Cassini has found that Titan also has rain and rivers that erode its landscape. According to Radebaugh, the process probably proceeds much more slowly on Titan than on Earth, because at 10 times Earth’s distance from the Sun there is less energy to power erosive processes in the moon’s atmosphere.
Titan’s icy crust sits atop a deep ocean of liquid water that probably acts much like Earth’s upper mantle — the layer of hot high-pressure rock below the crust that can slowly flow and deform over time. Once a period of mountain-building ends, these fluid layers — Earth’s upper mantle and Titan’s liquid ocean — allow the crust to relax, like a person settling into a waterbed. Also, at great depth, the water-ice bedrock of Titan is softer than rock on Earth. Because of these characteristics, scientists didn’t expect mountains on Titan would tower quite as high as those on Earth, which can rise to more than 5 miles (9 kilometers) tall.

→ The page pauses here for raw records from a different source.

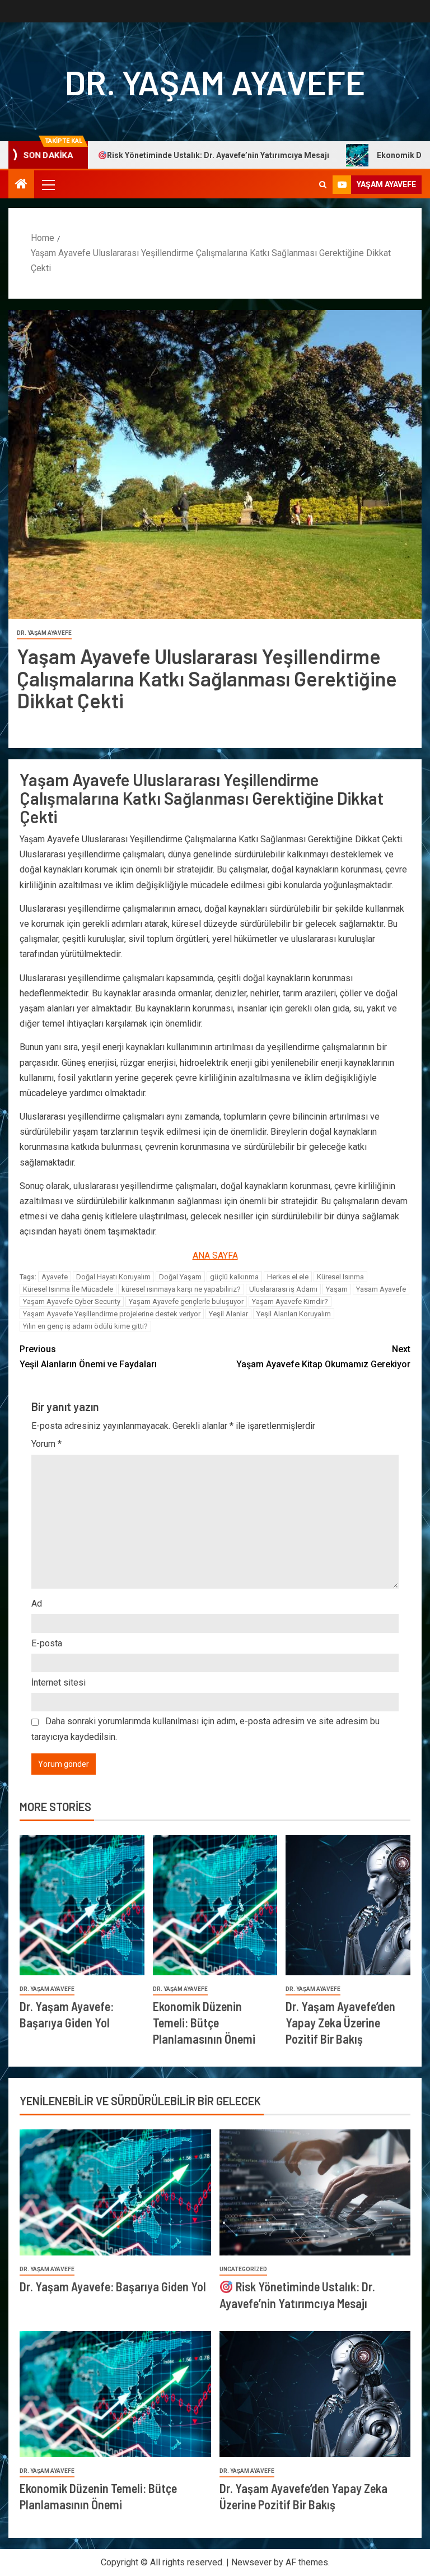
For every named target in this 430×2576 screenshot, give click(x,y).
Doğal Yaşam (180, 1277)
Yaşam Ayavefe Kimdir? (290, 1301)
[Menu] (47, 184)
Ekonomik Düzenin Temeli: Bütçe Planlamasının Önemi (204, 2022)
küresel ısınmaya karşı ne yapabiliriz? (181, 1289)
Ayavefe (54, 1277)
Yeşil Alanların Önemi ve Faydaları (88, 1357)
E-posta (46, 1643)
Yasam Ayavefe (381, 1289)
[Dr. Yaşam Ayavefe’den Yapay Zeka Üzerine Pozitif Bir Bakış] (348, 1905)
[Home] (21, 185)
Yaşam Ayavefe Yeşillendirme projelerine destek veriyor (111, 1314)
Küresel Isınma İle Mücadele (68, 1289)
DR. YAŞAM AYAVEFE (215, 82)
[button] (47, 184)
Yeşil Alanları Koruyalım (293, 1314)
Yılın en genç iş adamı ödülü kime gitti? (85, 1326)
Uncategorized (243, 2269)
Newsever (251, 2562)
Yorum (46, 1443)
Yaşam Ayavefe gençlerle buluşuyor (186, 1301)
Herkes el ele (288, 1277)
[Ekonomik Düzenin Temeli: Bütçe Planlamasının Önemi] (215, 1905)
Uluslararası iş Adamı (283, 1289)
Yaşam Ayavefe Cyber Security (71, 1301)
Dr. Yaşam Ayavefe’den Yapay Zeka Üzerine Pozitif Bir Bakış (340, 2022)
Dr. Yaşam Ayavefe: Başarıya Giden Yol (113, 2286)
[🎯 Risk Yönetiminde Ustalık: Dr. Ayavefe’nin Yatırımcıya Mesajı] (315, 2192)
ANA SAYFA (215, 1255)
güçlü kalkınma (234, 1277)
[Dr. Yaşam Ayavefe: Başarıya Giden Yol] (82, 1905)
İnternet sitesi (58, 1682)
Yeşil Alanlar (228, 1314)
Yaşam (337, 1289)
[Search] (323, 185)
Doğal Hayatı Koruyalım (113, 1277)
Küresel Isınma (340, 1277)
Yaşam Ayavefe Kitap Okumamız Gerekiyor (323, 1357)
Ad (36, 1603)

The fact that Titan has significant mountains at all suggests that some active tectonic forces could be affecting the surface, for example related to Titan’s rotation, tidal forces from Saturn, or cooling of the crust. The next step for the researchers will be trying to figure out what could produce such tall peaks on an icy ocean world.
“There is lot of value in examining the topography of Titan in a broad global sense, since it tells us about forces acting on the surface from below as well as above,” said Radebaugh.